Dokudrama

"Es muss sein"

Das radikal Böse
Der Film lässt einem den Atem stocken und soll gleichzeitig Aufklärung bringen. © Picture Alliance / DPA / W-Film
Von Bernd Sobolla · 12.01.2014
In seinem neuen Werk "Das radikal Böse" widmet sich der österreichische Regisseur Stefan Ruzowitzky sich den Massenerschießungen von Juden im Osten Europas durch die deutsche Wehrmacht ab 1941.
"Ich war der Meinung, dass die Juden auch ohne mich ihrem Schicksal nicht hätten entgehen können. / Ich war innerlich nicht damit einverstanden. / Ich muss eigentlich sagen, dass wir uns damals überhaupt keine Überlegungen gemacht haben."
Die Leute, die hier sprechen, sind bekannte deutsche Schauspieler: Volker Bruch und Alexander Fehling, Benno Fürmann und Andreas Schmidt, Devid Striesow und Nicolette Krebitz. Was sie sagen, stammt aus Feldpostbriefen und amtlichen Quellen.
Auf diese Weise sind die Erschießungskommandos, denen rund zwei Millionen Juden zum Opfer fielen, zigtausendfach dokumentiert. Ruzowitzky hat einerseits weniges altes Film- und Fotomaterial benutzt beziehungsweise einige russische Zeugen interviewt. Aber vor allem hat er stilistisch modern Szenen nachgedreht, um den Soldatenalltag zwischen Fußballspiel, Zigarettenpause und Erschießungskommando zu zeigen und schlägt so einen Bogen in die heutige Zeit.
"Ich zitterte so sehr, dass mir das Zielen schwer fiel. Als die anderen Kameraden auf die am Boden liegenden Juden schossen, habe auch ich etwa zwei Meter hinter meinem Opfer stehend auf das Genick gezielt und geschossen."
Um den Weg vom latenten inneren Widerwillen, zur Befehlserfüllung und schließlich zur Gleichgültigkeit wenigstens ansatzweise verständlich zu machen, hat Stefan Ruzowitzky die Ergebnisse diverser psychologischer Testreihen in den Film eingebaut, zum Beispiel der "Konformitätsversuch von Ash", bei dem sich über ein Drittel aller Teilnehmer einem offensichtlichen Fehlurteil anschließt, wenn die Masse dafür stimmt. Und er lässt Experten zu Wort kommen, wie Dave Grossman, ehemaliger Professor für Psychologie an der Militärakademie West Point:
"Man muss denken, dass man recht getan hat. Denn man wartet auf eine Strafe - irgendwo muss sie doch kommen, man hat doch ein Verbrechen begangen - aber es kommt keine Strafe, sondern jeder sagt: 'Was du getan hast, war richtig!'"

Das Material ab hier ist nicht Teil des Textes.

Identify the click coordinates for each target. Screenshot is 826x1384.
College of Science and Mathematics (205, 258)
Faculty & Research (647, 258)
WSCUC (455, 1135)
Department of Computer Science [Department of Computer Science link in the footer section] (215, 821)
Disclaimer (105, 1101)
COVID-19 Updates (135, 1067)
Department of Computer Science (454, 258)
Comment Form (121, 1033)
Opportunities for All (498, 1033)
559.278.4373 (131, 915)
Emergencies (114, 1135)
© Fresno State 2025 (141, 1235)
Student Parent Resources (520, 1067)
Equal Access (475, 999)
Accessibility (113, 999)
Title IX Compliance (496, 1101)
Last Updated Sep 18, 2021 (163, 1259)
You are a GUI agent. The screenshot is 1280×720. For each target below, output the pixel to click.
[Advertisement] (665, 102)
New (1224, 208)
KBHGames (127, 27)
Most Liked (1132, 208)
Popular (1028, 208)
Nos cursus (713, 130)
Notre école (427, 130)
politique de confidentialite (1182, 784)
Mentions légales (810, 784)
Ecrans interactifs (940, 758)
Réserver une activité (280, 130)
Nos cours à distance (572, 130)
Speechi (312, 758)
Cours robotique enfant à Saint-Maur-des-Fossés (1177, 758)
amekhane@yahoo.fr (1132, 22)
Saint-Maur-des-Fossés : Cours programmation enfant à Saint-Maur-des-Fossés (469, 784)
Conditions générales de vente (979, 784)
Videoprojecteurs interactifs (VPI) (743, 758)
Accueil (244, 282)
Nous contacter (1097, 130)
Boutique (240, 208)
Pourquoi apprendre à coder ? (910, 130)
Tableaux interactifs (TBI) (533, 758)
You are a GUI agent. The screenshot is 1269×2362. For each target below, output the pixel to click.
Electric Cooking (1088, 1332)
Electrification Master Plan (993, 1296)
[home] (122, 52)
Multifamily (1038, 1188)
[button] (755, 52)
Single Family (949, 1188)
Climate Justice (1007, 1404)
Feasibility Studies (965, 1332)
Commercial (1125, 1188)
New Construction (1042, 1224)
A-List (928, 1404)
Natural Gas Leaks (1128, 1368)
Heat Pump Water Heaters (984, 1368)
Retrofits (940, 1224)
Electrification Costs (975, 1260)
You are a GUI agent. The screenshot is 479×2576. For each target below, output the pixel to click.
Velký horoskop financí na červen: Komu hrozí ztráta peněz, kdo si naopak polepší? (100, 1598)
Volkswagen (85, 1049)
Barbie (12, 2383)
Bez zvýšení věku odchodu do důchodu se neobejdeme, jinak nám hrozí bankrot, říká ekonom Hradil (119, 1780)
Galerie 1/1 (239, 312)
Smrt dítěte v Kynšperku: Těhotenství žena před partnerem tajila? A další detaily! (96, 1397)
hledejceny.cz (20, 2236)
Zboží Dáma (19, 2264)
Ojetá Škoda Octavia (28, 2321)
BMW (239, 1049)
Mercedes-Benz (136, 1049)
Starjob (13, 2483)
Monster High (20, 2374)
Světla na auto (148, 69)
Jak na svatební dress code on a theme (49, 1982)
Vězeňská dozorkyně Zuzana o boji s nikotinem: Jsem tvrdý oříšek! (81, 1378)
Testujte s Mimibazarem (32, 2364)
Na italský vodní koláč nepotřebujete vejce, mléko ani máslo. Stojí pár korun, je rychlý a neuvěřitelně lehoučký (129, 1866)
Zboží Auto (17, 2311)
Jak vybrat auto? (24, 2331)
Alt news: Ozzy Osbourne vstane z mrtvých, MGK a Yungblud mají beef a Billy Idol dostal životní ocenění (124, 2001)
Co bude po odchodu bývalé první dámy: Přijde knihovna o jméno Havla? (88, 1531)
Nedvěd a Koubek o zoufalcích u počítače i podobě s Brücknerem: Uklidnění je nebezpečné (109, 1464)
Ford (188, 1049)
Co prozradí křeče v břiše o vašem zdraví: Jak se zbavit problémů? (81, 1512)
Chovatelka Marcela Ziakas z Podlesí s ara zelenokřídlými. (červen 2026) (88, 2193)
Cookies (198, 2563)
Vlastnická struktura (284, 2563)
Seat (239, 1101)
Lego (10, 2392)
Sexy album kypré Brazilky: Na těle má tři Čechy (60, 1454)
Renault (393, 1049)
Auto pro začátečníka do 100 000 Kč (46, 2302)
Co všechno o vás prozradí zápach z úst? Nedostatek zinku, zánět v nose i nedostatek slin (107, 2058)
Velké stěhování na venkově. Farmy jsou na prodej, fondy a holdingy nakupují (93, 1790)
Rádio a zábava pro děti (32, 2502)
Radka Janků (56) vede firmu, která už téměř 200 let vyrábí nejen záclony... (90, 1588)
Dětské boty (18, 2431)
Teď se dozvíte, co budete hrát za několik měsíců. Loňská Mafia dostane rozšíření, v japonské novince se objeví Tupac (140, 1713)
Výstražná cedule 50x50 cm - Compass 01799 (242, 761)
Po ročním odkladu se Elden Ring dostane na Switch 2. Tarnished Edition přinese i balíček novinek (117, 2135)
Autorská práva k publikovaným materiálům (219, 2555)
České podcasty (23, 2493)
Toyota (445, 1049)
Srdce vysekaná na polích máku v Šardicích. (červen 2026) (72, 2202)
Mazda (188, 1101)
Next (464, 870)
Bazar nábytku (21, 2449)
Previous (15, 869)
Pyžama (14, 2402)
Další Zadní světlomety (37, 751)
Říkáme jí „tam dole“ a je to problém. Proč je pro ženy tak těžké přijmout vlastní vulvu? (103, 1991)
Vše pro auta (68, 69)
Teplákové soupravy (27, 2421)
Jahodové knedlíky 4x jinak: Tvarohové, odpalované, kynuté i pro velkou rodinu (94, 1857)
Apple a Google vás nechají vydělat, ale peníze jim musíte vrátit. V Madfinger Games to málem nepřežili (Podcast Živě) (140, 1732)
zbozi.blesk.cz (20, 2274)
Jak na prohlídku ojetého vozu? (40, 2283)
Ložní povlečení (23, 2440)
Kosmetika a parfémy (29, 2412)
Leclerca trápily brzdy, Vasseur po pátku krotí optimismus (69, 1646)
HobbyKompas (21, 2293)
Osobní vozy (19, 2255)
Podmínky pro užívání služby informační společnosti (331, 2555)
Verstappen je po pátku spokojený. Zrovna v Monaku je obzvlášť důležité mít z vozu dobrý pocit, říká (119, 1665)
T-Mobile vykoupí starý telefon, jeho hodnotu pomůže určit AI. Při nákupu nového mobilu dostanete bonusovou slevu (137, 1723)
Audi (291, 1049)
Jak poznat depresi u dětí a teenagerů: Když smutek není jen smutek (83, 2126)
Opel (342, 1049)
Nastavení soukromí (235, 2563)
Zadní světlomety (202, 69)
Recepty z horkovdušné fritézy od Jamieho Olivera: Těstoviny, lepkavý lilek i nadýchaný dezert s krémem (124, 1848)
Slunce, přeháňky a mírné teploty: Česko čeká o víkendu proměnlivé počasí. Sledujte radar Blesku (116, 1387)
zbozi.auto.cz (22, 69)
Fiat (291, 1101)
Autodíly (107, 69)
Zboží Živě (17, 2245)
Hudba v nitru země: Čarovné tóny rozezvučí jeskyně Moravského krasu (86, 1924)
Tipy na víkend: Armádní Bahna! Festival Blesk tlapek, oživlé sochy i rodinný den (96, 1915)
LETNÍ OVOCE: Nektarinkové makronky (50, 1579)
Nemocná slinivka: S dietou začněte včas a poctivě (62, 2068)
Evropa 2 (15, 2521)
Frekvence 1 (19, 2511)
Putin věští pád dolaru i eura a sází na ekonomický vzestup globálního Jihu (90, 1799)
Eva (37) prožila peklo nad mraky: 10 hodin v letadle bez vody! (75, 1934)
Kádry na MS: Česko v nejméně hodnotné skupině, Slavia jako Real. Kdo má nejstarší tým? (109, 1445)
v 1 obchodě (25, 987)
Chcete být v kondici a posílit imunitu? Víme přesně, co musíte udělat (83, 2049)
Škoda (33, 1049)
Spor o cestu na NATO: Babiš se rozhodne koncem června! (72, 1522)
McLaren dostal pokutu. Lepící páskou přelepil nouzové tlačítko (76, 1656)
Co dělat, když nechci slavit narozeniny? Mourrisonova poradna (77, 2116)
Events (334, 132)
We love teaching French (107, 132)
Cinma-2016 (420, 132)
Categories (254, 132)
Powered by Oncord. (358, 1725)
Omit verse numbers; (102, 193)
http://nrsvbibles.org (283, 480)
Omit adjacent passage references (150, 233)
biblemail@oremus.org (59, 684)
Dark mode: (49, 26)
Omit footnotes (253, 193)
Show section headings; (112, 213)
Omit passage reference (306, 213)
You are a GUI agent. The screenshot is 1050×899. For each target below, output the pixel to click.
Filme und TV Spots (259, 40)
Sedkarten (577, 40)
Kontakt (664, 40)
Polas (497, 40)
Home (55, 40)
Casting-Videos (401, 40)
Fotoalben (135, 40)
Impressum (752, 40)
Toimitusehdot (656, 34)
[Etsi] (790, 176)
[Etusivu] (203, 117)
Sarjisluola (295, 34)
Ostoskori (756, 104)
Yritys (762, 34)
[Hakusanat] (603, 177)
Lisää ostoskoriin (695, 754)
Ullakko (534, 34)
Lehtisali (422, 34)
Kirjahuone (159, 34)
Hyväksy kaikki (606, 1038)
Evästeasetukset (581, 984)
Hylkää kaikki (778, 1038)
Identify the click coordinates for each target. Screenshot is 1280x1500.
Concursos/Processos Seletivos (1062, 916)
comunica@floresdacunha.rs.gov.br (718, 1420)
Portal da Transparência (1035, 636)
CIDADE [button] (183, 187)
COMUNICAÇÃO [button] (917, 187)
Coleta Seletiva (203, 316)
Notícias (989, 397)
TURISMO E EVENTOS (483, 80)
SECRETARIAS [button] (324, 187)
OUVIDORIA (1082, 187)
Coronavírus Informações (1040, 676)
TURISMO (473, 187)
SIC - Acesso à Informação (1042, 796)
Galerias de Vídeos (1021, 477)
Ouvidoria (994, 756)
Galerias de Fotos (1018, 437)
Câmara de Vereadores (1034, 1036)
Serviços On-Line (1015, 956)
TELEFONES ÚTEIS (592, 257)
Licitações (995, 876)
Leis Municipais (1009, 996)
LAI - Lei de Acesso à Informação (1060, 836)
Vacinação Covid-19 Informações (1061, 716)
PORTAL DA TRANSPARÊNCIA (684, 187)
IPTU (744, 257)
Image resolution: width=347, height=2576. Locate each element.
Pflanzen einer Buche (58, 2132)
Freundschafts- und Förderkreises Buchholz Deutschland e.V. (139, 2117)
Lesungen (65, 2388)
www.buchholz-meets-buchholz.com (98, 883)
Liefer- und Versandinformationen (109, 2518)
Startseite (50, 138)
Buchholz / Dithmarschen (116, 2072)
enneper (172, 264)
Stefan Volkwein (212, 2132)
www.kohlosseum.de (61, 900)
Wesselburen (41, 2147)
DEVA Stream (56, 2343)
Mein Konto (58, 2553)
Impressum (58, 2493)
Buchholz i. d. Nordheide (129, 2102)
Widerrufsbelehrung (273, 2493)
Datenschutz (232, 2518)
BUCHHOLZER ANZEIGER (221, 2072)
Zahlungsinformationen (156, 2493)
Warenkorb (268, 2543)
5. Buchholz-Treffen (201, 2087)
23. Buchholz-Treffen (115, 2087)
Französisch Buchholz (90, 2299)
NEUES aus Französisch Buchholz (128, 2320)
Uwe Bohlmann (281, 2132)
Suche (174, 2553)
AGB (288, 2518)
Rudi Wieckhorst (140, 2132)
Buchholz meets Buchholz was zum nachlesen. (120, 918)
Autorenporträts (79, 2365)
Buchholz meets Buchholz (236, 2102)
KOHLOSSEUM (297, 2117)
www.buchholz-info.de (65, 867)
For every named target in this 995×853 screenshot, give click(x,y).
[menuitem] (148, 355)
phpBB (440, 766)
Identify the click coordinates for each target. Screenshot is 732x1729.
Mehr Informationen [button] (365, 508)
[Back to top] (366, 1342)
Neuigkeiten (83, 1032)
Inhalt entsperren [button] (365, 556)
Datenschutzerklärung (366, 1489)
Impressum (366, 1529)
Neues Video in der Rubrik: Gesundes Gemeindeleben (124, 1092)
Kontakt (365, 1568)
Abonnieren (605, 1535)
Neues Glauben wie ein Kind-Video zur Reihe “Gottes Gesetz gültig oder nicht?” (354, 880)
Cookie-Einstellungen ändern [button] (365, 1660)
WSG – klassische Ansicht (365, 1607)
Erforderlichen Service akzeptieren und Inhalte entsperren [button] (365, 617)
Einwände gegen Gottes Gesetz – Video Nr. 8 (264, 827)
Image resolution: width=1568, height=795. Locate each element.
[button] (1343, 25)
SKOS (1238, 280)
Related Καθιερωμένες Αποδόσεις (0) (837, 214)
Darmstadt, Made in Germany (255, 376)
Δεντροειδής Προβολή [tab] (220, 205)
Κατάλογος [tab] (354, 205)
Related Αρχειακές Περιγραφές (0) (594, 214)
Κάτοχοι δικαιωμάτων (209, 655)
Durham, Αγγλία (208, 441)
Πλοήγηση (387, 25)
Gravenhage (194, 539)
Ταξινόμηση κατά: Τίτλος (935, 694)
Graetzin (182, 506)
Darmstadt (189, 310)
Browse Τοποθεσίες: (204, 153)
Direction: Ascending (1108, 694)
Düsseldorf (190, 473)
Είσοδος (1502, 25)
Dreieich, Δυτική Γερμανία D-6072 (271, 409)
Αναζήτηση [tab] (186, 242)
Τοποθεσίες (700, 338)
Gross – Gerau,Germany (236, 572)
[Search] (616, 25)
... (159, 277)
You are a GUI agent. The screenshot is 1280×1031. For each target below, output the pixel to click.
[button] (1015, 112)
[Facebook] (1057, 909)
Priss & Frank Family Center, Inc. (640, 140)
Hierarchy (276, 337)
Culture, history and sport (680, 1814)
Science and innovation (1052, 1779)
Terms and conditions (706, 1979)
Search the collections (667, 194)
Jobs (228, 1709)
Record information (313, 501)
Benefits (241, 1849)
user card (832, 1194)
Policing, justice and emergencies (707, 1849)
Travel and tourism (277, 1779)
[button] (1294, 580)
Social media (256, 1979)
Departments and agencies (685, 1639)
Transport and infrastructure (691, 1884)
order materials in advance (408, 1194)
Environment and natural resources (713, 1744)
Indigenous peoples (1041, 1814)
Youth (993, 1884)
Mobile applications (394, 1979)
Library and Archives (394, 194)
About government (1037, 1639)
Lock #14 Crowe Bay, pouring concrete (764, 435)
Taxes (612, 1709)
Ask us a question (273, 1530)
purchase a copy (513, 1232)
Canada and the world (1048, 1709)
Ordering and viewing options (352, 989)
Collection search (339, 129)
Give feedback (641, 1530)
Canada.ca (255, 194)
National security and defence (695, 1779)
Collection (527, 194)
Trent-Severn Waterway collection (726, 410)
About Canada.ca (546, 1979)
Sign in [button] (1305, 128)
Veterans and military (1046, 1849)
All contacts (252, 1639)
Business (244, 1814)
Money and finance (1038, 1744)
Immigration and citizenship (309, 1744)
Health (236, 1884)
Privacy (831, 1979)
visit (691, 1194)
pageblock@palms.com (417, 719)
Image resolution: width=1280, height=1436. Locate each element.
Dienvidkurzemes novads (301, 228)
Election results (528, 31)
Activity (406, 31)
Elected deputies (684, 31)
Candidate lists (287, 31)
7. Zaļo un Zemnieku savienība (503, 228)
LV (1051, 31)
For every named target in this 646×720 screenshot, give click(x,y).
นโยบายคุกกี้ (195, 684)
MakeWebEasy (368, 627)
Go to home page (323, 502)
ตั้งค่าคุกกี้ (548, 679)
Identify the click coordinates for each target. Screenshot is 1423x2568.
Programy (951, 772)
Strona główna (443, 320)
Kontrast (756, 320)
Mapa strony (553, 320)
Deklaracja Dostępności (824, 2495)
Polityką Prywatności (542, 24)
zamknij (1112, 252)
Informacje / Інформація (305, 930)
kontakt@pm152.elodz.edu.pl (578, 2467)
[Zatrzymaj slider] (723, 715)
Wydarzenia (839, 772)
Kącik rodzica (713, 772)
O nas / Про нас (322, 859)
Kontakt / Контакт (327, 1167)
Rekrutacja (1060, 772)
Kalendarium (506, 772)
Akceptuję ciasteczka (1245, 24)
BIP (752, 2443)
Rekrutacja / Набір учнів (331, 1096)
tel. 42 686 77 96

Ein beeindruckender Film mit einem überzeugenden stilistischen Konzept über Befehlsempfänger, die zu Tätern eines radikal bösen Systems wurden. Zudem zeigt er, wie die Nazimorde teilweise als öffentliches Spektakel wahrgenommen wurden, zu denen ein Direktor Schulfrei gibt, damit die Kindern live erleben können, wie die "Feinde" umgebracht werden - absurd, unglaublich, aber wahr.
"Männer, Frauen, Kinder - alles umgelegt. Liebe Heidi, mache dir keine Gedanken darüber! Es muss sein."